Inspired by this question, the following does give the expected output

'/A/,/B/{//!d}'

Replacing the delimiter

Now, I want to modify my answer to use another delimiter than /; let say | instead.

I would write the following

'\|B|,|F|{//!d}'

but this fails with the following error message

sed: -e expression #1, char 6: unexpected `,'

Escaping the delimiter

Escaping the third | fixes my issue.

'\|B|,\|F|{//!d}'

The question

Why can't I freely replace the delimiter in this solution

'\|B|,|F|{//!d}'

such that I had to do that instead

'\|B|,\|F|{//!d}'

Solution

  • why do I need to escape twice?

    You do not escape anything, this is the syntax of sed language. The context address, which is part of sed language, has the syntax:

    /<regexp>/
    

    or

    \C<regexp>C
    

    where C is any single character. See for exmaple POSIX standard https://pubs.opengroup.org/onlinepubs/9699919799/utilities/sed.html section Regular Expressions in sed:

    In a context address, the construction "\cBREc", where c is any character other than <backslash> or <newline>, shall be identical to "/BRE/". If the character designated by c appears following a <backslash>, then it shall be considered to be that literal character, which shall not terminate the BRE. For example, in the context address "\xabc\xdefx", the second x stands for itself, so that the BRE is "abcxdef".
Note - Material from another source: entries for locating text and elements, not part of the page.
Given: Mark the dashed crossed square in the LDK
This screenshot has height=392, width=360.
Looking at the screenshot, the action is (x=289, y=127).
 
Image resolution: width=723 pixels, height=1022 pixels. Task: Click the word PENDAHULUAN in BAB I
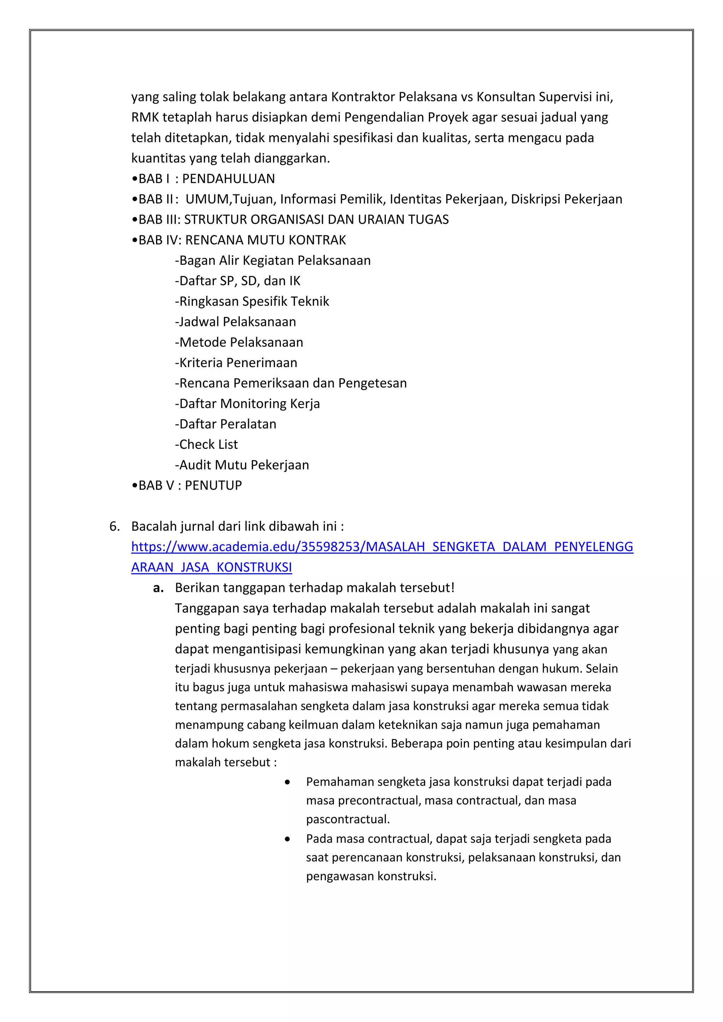pos(228,179)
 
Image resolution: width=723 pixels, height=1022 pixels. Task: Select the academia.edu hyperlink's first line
pos(382,547)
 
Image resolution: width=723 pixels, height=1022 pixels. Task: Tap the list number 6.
pos(114,527)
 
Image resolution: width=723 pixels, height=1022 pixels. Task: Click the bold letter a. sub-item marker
pos(158,588)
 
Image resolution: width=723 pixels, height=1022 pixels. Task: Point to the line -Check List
pos(207,445)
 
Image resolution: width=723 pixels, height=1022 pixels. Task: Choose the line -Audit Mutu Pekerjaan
pos(242,465)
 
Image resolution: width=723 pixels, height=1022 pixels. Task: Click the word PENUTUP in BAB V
pos(213,486)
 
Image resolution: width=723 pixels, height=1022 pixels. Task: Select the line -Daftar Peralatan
pos(226,424)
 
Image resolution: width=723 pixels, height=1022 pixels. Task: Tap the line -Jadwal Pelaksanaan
pos(235,322)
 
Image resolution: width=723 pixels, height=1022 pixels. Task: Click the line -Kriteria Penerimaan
pos(236,363)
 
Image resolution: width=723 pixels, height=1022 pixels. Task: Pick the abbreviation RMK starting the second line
pos(145,118)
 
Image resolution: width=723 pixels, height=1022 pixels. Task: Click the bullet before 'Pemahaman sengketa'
pos(288,782)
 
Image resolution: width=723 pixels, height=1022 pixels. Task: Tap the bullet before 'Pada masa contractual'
pos(288,839)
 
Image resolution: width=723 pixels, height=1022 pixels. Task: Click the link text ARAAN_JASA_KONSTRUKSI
pos(211,567)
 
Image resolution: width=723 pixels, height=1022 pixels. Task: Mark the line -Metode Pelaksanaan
pos(239,342)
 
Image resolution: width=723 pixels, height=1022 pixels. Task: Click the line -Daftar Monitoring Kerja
pos(247,404)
    The \ is part of the context address expression syntax, so has to be everywhere where such address expression form is used. There is no "escaping", it is just part of the sed language syntax.

    If you want to use two addresses with two context addresses and both of them addresses use the form with a custom delimiter, they just both have to be in the form of \C<regexp>C.

    If it is no trouble, can you complete your answer to include a quick explanation regarding why the syntax of s|a|b| seemingly does not require the delimiter character to be reintroduced for the second pattern ?

    sed was invented the way it is by Lee E. McMahon, or rather ed was invented the way it is by the prophet Ken Thompson. There is no particular "why", rather "it is what it is". POSIX in this case only standardizes existing sed implementations.

    Quoting again from the POSIX spec:

    [2addr]s/BRE/replacement/flags

    Substitute the replacement string for instances of the BRE in the pattern space. Any character other than <backslash> or <newline> can be used instead of a <slash> to delimit the BRE and the replacement. Within the BRE and the replacement, the BRE delimiter itself can be used as a literal character if it is preceded by a <backslash>.